I wasn't embarrassed by it.
And then he would be like,
you need to do these drills.
You need to do the 300 shot drills.
So I would do things
where I would shoot 300 shots a day.
How long does it take to shoot 300 shots?
I don't know.
And I had ball handling drills.
And first of all,
you got to understand,
I was actually,
I was very naturally talented and did a lot of work, but
I didn't do nearly as much work as a
guy who actually ends up being a great player
does. He got the strength
shoes. Yeah, so Rat had a
in his front yard,
he was basically at the end of a dead-end
street.
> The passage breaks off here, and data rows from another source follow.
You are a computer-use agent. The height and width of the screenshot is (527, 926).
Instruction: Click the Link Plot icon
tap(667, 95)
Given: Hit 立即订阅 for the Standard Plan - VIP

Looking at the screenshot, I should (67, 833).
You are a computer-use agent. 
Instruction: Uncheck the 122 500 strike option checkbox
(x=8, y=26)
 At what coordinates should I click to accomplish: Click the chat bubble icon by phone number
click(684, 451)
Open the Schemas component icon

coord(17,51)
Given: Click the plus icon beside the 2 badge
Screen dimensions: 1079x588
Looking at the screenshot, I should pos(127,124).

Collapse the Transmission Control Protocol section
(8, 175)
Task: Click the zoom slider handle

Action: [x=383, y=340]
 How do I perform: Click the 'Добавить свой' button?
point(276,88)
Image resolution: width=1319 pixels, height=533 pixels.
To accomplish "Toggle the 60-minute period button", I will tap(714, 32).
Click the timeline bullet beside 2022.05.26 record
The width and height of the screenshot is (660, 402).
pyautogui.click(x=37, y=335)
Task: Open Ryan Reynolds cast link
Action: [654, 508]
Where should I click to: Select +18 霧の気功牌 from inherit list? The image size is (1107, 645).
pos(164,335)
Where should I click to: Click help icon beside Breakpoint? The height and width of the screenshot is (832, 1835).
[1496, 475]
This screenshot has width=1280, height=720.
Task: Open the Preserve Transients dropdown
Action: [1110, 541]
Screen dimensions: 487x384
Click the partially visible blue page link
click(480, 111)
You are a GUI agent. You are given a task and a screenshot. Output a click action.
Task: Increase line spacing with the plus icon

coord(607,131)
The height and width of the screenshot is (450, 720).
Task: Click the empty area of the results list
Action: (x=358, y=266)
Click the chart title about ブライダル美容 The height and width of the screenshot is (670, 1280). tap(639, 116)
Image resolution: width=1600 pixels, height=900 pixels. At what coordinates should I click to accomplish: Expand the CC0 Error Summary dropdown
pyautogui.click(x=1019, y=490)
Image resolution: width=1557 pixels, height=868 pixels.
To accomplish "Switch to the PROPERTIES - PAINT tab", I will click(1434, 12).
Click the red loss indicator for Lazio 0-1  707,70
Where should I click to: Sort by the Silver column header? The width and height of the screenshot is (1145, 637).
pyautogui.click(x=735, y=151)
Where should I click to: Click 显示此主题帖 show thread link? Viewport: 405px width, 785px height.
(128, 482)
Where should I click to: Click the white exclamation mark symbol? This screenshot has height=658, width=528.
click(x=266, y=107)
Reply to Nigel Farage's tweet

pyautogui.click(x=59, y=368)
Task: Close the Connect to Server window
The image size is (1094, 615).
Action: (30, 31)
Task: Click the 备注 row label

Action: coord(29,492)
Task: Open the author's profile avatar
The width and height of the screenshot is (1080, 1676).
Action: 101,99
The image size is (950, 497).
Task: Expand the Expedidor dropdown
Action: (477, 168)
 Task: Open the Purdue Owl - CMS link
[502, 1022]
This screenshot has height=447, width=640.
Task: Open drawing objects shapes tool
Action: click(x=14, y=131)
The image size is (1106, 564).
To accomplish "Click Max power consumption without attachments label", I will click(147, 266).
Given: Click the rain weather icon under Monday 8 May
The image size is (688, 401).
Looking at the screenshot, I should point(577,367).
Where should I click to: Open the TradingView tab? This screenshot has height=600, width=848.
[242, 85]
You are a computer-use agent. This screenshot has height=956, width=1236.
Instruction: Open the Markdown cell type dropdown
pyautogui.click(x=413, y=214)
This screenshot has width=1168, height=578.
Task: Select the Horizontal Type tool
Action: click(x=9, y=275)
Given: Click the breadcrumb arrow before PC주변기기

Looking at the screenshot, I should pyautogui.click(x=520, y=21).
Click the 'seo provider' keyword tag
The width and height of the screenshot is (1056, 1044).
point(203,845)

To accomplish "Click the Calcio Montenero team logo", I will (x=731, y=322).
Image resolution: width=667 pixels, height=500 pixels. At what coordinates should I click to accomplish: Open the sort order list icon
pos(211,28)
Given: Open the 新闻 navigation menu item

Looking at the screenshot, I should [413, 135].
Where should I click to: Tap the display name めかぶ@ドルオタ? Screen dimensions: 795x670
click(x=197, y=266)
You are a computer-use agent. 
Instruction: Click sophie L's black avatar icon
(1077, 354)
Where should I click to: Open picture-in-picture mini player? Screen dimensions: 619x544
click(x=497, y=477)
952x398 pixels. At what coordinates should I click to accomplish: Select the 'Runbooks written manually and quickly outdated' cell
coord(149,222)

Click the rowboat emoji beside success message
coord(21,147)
Not really a
cul-de-sac, but your dad
put a basketball goal out there, and then
you would play on the street because it was the end of the street.
But then I remember coming over there one day,
and under the basketball goal there were three increasingly larger sized boxes
made out of plywood.
Oh, yeah.
And the tallest.
Painted burgundy.
And the tallest one was like four and a half feet tall.
No, it was big enough for a white man like me to jump up onto from the ground.
And then I was like, right, what's this?
And then he's like, well, it's my strength shoe boxes.
And then you had these shoes.
Shoes that looked like the Starship Enterprise turned upside down.
It was a shoe,
but then it had a platform built off of the-
The toe.
Of the balls of the feet.
But just the toe.
So that your heel was suspended in air
and you were forced to only use the balls of your feet
to run around.
Yeah.
Sounds like a torture device, right?
It was.
It was supposed to increase your vertical,
I couldn't jump, but I was tall and it didn't really matter.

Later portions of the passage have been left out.